Oireachtas Joint and Select Committees
Thursday, 8 March 2018
Joint Oireachtas Committee on Finance, Public Expenditure and Reform, and Taoiseach
Economic Survey of Ireland 2018: OECD
9:30 am
Mr. Angel Gurría:
The substance is that this matter is too important to be urgent. One does not need to come up with some short-term solutions if they are not well thought out or consensus based and they do not take a longer-term approach. We must not do anything today that will make it difficult to have a long-term solution. If one feels compelled to do something because one needs to come up with something politically, let us talk about it and be very careful because many countries, including Ireland, are saying we should do something after we have thought about it very carefully, consulted and talked among ourselves. After all, according to the schedule, we should produce a final proposal in 2020, which means there is no need to deliver a proposal now.

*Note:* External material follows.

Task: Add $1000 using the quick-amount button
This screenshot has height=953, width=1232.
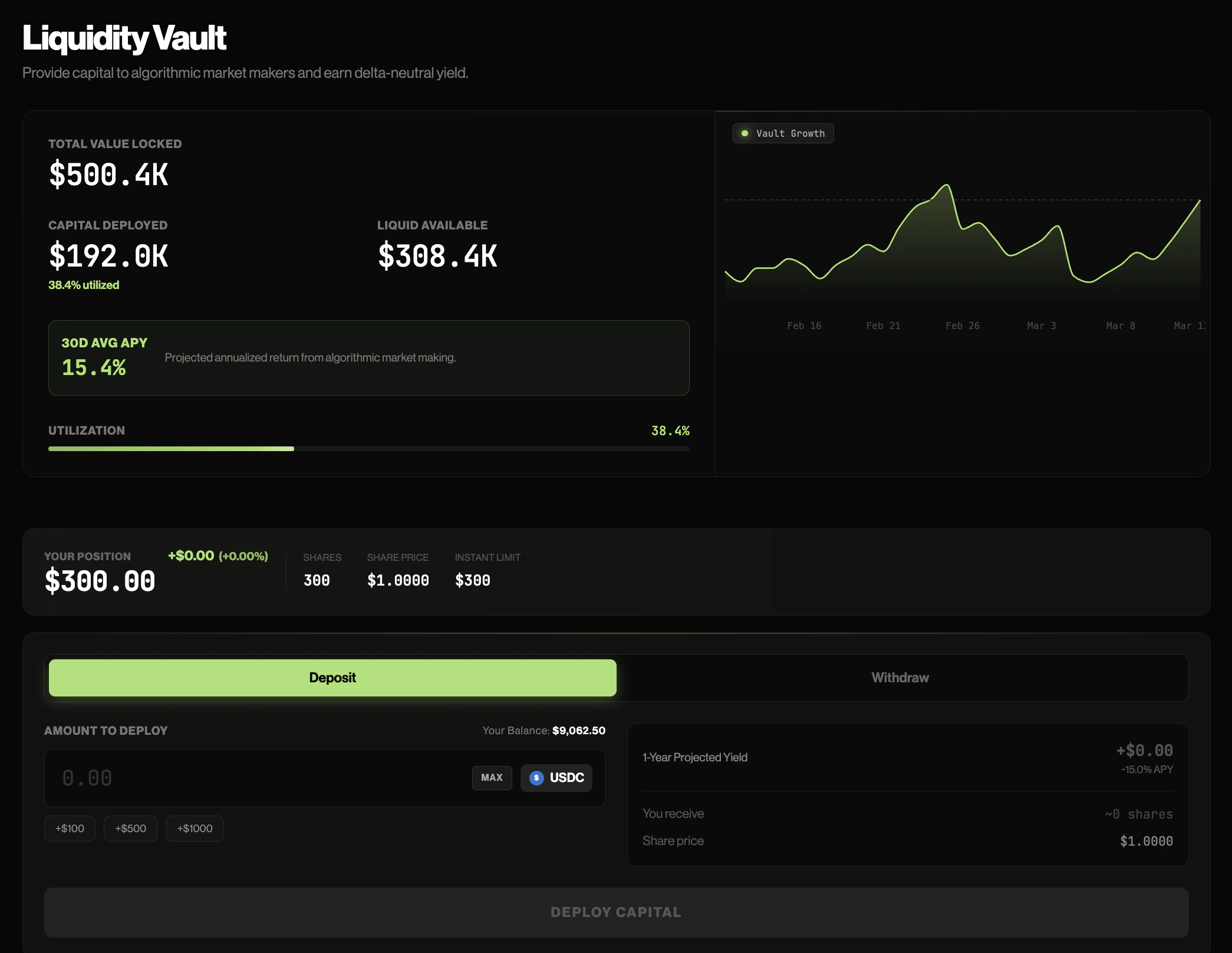Action: point(195,828)
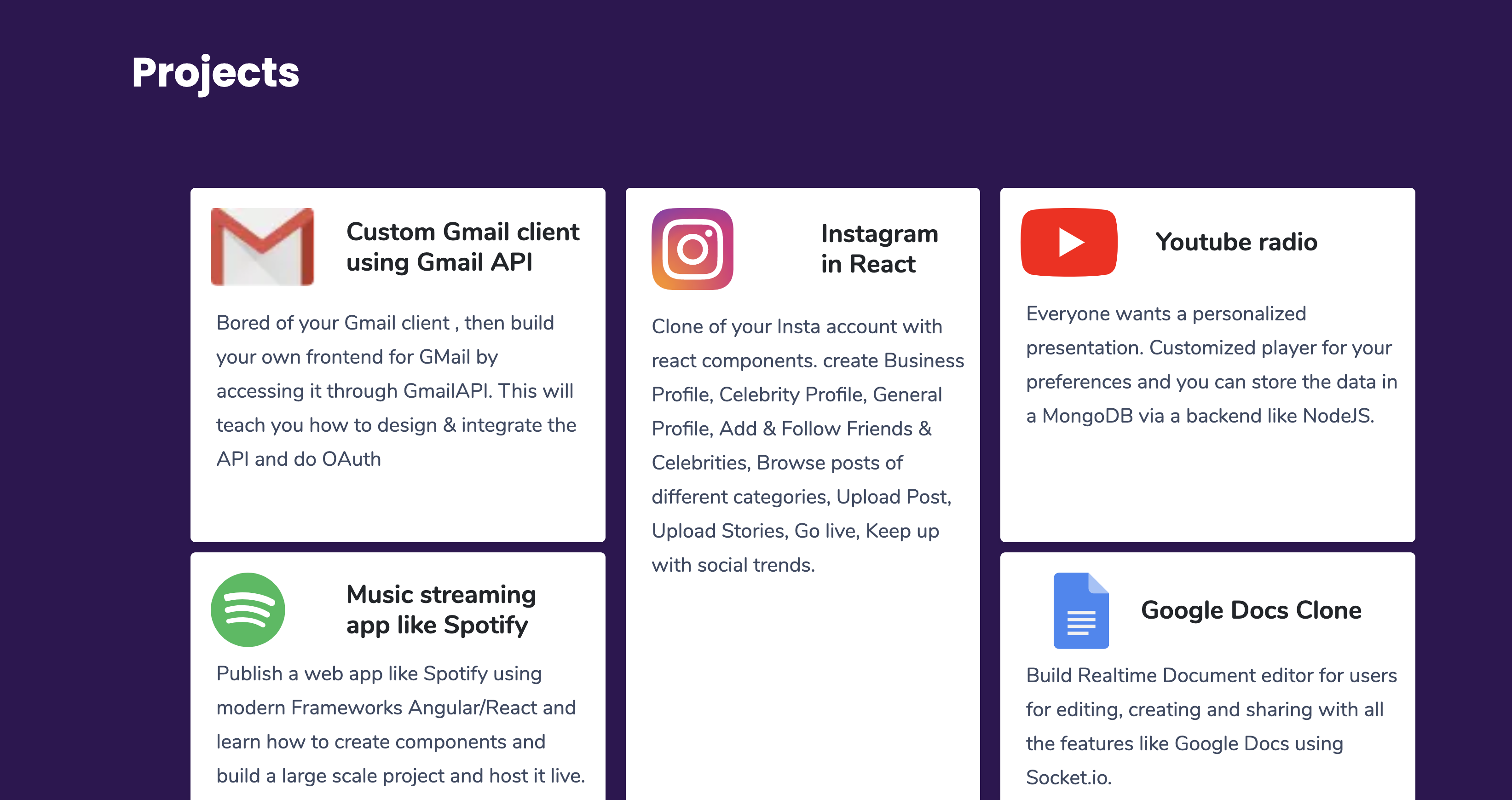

The only issue is that there seems to be political urgency, an emergency almost, about being able to say digital companies are being taxed. The issue is not about digital companies but about the digital economy. We have an increasingly digitalised economy, with everything becoming digitalised, and the question is how to deal with this in terms of taxation. Imagine that the tax base is reducing dramatically because everything is digital and digital is not being taxed. How do we come up with a means of taxing a modern economy, period? The issue is not about taxing Google, Apple or Amazon but about taking a very hard look at the whole of the new economy.